The Vanishing Point by Val McDermid


            A mother and her adopted son are separated by airport security at check in.  The mother caught in a Perspex holding area awaiting her security check sees her child walking away hand in hand with a stranger.  She runs after her child only to be tasered by airport staff, but determined to reach her child she gets up and resumes the chase only to be tasered again.  In the resultant chaos the abductor and child disappear and then the FBI is brought in to investigate.  With the procedural investigation underway the mother, in an attempt to uncover possible abductors narrates the story leading up to the adoption of her son.

            McDermid skilfully interjects details of the ongoing investigation throughout this narrative.  She does this in pithy short bursts which keep the reader focussed on the plight of abducted child, whilst the gentle descriptive flow of the mother’s narrative gives us greater awareness of the context of the boy’s young life, before he was even conceived.
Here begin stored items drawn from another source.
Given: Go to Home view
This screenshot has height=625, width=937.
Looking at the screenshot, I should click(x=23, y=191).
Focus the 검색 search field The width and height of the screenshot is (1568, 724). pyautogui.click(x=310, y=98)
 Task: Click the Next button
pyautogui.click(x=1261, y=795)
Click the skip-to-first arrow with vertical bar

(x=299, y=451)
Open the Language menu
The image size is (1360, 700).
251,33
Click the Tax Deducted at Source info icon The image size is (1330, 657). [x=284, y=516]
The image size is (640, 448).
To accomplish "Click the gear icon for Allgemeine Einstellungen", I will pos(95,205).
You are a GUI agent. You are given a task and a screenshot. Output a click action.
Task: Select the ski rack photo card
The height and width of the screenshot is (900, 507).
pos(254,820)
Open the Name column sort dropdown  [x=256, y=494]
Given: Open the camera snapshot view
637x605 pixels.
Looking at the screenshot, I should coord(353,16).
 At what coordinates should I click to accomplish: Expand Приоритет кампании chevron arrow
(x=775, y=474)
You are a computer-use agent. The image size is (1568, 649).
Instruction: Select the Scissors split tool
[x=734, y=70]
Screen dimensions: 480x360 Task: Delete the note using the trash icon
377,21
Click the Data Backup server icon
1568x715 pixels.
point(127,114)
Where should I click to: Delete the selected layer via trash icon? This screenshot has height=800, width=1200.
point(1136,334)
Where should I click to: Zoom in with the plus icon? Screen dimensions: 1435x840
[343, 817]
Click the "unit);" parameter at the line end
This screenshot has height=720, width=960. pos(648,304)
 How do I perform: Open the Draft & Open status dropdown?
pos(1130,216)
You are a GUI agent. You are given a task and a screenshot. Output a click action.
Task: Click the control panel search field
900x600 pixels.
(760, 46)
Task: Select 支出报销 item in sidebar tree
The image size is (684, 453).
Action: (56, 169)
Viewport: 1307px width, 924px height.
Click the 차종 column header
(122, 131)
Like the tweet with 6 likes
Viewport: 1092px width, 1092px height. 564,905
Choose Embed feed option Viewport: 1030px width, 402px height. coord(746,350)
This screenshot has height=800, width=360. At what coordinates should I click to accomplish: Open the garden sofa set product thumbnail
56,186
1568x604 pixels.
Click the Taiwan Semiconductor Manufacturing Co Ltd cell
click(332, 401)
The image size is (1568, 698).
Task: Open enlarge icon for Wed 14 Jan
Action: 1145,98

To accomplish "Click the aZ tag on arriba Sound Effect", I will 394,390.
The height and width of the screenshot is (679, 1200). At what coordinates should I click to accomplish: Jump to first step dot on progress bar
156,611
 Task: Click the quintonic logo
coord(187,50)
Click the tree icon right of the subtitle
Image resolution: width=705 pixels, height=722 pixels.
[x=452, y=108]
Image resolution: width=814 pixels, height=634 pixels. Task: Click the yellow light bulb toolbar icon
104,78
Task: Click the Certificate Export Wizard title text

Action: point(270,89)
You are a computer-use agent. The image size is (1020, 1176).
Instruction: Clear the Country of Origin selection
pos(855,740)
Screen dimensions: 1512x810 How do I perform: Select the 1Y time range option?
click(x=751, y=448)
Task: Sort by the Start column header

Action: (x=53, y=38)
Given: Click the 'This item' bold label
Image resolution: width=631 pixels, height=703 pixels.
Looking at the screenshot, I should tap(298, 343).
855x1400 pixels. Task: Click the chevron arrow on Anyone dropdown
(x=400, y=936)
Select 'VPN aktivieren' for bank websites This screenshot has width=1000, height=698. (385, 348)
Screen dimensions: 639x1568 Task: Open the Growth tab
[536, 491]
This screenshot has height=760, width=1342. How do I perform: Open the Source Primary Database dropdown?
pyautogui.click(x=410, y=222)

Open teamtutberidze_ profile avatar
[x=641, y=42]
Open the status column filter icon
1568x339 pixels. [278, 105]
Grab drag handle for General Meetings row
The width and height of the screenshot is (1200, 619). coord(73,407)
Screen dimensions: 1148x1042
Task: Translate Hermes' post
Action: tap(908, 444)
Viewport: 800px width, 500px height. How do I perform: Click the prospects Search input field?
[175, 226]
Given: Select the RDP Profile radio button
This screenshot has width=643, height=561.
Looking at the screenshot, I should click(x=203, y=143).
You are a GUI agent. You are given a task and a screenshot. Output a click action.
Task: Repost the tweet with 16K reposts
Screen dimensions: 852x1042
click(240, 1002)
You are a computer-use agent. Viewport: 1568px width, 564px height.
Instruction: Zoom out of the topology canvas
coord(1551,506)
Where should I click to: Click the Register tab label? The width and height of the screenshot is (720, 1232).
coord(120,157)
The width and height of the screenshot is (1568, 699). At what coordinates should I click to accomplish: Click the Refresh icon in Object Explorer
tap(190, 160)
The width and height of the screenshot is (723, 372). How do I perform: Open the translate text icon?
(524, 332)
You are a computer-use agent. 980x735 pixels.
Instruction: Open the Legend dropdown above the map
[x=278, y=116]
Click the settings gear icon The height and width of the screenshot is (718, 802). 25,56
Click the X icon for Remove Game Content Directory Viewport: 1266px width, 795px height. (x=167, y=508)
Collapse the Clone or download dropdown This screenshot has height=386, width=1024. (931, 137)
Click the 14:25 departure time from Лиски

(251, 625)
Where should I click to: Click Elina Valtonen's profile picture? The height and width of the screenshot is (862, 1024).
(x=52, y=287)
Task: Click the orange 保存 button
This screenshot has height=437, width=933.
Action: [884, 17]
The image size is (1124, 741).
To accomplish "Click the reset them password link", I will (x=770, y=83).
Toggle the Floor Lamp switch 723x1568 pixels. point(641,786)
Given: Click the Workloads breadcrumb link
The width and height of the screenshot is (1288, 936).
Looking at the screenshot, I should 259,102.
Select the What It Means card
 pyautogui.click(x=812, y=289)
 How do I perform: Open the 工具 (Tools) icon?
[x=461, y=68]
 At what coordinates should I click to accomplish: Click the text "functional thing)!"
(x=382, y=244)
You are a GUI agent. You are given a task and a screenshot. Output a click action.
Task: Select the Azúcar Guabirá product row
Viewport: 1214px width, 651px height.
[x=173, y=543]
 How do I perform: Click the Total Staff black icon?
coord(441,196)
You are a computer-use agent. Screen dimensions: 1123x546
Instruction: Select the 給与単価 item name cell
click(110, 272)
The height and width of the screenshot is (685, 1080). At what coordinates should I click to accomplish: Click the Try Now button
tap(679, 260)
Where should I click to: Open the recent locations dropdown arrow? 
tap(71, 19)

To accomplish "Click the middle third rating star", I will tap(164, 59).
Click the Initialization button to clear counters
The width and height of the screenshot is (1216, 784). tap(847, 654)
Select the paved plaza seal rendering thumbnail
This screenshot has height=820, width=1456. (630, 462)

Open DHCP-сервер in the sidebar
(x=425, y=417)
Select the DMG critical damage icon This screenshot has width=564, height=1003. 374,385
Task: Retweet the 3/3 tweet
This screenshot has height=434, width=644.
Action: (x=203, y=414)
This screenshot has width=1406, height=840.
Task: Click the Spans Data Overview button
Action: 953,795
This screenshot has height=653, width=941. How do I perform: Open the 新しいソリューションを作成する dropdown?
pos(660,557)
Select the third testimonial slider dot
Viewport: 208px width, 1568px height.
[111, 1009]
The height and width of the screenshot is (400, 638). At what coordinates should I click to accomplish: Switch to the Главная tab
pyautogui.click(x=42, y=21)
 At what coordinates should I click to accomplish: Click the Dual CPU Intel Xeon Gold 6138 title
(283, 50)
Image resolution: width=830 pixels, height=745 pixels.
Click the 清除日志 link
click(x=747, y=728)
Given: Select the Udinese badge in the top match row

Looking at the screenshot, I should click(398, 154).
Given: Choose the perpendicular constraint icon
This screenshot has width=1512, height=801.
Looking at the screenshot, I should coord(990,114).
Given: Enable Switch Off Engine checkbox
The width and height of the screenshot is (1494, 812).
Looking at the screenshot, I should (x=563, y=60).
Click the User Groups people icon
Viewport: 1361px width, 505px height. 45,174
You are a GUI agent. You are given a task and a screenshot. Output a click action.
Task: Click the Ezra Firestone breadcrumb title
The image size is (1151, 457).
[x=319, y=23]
This novel has a wide range of wholly believable characters and McDermid’s descriptions successfully illustrate the development and falling apart of the relationships in the book.  With a series of twists and turns McDermid leads us to the final psychological denouement, (which despite the many clues skilfully scattered through the narrative, eluded me till near the end).  Then when you think you can take no more, she ends with a final psychological flip that, though shocking was, in my mind, quite satisfying.